The Minister for the DES tried to stonewall in answering the Dáil Question by delivering non-sequiturs and then attempted to shift all the responsibility for the matter to the University Admissions Officers. The Irish Parents quickly reminded the Minister by letter that it was her responsibility to ensure that Government policy in this matter was being implemented.
The European Parliament Question obviously discomfited the DES; even though they managed to avoid an explanation for the discrimination, signs of uneasiness were obvious about having to answer before a European forum for a policy which was plainly unjustifiable and un-European.
A highly placed Irish official in the Commission then got involved, using contacts in the Taoiseach’s Department, and in April 2007 the meeting which had been refused a year earlier with the IUA and the DES, suddenly became possible.
The arrival of an able and far-sighted new CEO of the IUA was undoubtedly a helpful factor. At this meeting he proposed that a comparison of the EBAC and LC syllabuses should be carried out.
The outcome of this comparison, which was revealed in May 2008, was that Trinity (which previously had the highest barriers in place) is now treating EBAC students on a par with LC students. The NUI have also considerably reduced their barriers, with the chief exception of their refusal to mark on the 6 best subjects.

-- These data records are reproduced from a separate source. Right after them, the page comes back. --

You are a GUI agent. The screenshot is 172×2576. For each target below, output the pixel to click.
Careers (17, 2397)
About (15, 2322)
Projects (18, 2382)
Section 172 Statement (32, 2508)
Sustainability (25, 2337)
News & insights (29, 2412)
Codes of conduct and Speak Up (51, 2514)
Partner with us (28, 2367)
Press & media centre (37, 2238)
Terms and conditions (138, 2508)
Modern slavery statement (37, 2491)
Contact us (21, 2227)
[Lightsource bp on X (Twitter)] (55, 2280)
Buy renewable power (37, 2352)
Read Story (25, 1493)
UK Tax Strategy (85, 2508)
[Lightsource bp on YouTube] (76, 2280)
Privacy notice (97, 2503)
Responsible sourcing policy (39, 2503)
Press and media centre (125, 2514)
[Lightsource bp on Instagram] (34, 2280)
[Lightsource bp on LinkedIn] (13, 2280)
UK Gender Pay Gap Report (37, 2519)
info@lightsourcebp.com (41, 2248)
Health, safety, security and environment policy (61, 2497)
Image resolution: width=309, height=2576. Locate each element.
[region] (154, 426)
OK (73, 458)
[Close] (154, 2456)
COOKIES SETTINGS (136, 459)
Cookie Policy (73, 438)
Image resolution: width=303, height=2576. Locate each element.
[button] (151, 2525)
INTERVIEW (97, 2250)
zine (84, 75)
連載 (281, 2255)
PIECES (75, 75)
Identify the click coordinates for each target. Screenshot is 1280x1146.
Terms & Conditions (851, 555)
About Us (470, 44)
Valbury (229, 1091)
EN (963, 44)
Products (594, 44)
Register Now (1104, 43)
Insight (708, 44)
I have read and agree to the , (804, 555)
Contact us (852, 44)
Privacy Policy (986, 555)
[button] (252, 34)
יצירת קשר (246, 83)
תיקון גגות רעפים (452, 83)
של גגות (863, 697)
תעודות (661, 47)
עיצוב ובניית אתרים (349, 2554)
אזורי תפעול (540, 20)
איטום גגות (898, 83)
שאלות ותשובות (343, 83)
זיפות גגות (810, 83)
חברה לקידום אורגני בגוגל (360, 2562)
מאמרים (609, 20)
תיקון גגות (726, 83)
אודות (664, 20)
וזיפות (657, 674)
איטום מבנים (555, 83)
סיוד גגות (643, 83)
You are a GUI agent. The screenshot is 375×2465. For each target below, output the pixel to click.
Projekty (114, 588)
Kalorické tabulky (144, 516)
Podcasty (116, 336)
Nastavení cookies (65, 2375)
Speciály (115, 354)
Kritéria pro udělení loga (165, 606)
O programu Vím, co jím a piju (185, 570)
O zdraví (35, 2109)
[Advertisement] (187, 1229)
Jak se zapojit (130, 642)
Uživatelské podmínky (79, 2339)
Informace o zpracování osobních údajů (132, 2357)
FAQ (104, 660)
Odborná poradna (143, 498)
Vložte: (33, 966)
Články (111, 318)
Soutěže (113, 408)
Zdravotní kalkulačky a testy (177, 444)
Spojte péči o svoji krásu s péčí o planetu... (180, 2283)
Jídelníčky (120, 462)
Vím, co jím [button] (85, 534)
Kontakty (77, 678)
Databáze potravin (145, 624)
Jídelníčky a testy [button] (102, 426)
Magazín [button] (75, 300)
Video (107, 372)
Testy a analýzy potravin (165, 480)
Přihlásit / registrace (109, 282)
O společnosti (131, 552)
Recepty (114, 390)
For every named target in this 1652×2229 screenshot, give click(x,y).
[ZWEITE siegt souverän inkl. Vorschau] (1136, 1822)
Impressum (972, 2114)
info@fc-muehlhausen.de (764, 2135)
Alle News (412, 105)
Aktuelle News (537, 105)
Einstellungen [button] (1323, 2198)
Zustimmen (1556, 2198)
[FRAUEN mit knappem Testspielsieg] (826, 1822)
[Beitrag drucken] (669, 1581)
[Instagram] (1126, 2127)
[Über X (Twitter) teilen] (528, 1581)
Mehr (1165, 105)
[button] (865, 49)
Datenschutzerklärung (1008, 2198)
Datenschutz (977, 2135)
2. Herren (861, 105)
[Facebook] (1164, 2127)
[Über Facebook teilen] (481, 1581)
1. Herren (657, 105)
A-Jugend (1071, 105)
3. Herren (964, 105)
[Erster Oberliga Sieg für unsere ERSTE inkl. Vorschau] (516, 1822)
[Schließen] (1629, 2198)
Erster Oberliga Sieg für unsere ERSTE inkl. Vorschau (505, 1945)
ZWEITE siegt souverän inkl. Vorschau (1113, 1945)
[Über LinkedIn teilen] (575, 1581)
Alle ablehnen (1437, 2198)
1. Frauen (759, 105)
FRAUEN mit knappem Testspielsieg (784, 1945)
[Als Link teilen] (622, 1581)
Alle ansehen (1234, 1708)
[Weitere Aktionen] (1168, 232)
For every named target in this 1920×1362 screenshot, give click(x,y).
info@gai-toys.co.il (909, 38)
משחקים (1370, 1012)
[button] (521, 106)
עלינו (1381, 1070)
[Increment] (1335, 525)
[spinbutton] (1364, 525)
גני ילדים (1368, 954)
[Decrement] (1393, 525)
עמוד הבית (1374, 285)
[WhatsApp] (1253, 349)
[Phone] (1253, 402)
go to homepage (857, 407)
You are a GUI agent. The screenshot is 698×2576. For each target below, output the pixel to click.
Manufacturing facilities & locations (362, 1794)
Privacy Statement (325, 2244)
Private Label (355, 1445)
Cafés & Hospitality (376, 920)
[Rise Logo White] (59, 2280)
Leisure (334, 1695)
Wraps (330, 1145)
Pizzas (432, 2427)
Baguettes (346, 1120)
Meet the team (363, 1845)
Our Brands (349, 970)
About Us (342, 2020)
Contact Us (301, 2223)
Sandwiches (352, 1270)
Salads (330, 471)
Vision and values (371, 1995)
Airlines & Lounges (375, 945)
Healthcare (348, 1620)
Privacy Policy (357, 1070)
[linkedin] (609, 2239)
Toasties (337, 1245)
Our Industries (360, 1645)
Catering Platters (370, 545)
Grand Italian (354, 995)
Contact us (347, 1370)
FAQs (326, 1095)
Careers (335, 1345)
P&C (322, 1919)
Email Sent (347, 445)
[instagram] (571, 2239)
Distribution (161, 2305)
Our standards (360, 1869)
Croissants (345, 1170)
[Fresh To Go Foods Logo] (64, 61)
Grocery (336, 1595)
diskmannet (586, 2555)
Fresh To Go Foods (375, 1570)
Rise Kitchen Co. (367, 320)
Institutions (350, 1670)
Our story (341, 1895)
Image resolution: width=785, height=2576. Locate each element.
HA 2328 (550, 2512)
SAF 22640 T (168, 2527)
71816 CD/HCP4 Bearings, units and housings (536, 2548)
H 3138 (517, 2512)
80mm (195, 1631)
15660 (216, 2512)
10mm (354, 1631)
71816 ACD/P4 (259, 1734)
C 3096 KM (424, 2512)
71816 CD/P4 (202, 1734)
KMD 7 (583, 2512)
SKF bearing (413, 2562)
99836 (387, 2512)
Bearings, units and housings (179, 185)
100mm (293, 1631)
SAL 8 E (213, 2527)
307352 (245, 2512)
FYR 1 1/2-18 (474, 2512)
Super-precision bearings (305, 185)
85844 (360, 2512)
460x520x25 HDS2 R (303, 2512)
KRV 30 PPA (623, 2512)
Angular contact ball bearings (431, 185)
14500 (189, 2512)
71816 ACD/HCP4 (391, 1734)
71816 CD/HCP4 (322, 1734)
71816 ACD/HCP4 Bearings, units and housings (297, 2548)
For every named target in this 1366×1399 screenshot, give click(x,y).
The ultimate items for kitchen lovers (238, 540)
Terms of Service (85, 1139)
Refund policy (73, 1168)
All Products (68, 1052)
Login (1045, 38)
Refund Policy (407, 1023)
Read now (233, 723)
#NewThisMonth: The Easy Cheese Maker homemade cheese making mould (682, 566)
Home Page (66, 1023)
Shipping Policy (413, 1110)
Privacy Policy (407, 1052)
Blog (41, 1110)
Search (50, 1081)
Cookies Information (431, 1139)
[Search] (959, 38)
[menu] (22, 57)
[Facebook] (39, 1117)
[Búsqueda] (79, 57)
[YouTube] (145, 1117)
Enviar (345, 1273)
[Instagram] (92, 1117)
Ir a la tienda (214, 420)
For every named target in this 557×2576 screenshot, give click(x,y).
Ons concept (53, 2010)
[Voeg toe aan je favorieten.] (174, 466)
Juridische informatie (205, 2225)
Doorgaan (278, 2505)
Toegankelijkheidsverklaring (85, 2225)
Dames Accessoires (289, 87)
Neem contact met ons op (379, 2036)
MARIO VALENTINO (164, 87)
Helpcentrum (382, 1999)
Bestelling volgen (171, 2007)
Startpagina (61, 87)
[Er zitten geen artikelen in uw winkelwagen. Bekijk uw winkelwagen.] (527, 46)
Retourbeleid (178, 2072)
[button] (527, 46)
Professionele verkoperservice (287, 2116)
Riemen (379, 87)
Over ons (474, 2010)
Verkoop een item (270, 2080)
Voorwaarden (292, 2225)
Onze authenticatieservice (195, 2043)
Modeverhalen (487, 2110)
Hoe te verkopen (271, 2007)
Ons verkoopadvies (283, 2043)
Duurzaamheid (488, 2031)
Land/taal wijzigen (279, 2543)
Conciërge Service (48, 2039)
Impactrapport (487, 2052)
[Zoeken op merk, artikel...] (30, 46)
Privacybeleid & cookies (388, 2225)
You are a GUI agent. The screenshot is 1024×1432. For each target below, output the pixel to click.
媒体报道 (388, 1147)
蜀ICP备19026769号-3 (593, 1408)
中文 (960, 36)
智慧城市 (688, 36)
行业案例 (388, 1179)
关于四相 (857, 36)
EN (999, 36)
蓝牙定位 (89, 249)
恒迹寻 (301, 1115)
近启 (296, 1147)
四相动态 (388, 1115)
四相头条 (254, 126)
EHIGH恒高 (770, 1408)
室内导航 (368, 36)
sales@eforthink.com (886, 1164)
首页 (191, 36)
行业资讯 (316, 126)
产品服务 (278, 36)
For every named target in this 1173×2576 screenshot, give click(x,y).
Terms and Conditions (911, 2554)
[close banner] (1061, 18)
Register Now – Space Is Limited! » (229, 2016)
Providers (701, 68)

In summary, the result must be regarded as a major victory against a seemingly implacable bureaucracy, which had apparently assumed that it was immune to outside criticism and free to pursue a policy which ran contrary, not alone to the evidence of the high standards in the European School, but also was in breach of the Euro commitments made by the Irish authorities. Moreover, the general impression which the Parents’ Group got of the educational establishment was one of which might best be termed as a ‘Fáilte Towers’ method of operating. While initially making a pretence of being neutral, the DES was covertly supporting the discrimination and only changed tune when the political pressure made this position impossible. The Admissions Officers were unable to make any coherent defence of their stance. Their threatened ‘joint response’ to the Parents’ Memorandum, used as a delaying tactic, never saw the light of day.
It might also be added that no assistance was received by the Irish Parents from the secretariat of the European School in Brussels. The secretariat was in fact unhelpful, openly vouchsafing the opinion that the Irish educational establishment was not in breach of its Euro commitments and inter alia providing it with statistics which had been refused to the Parents’ Group.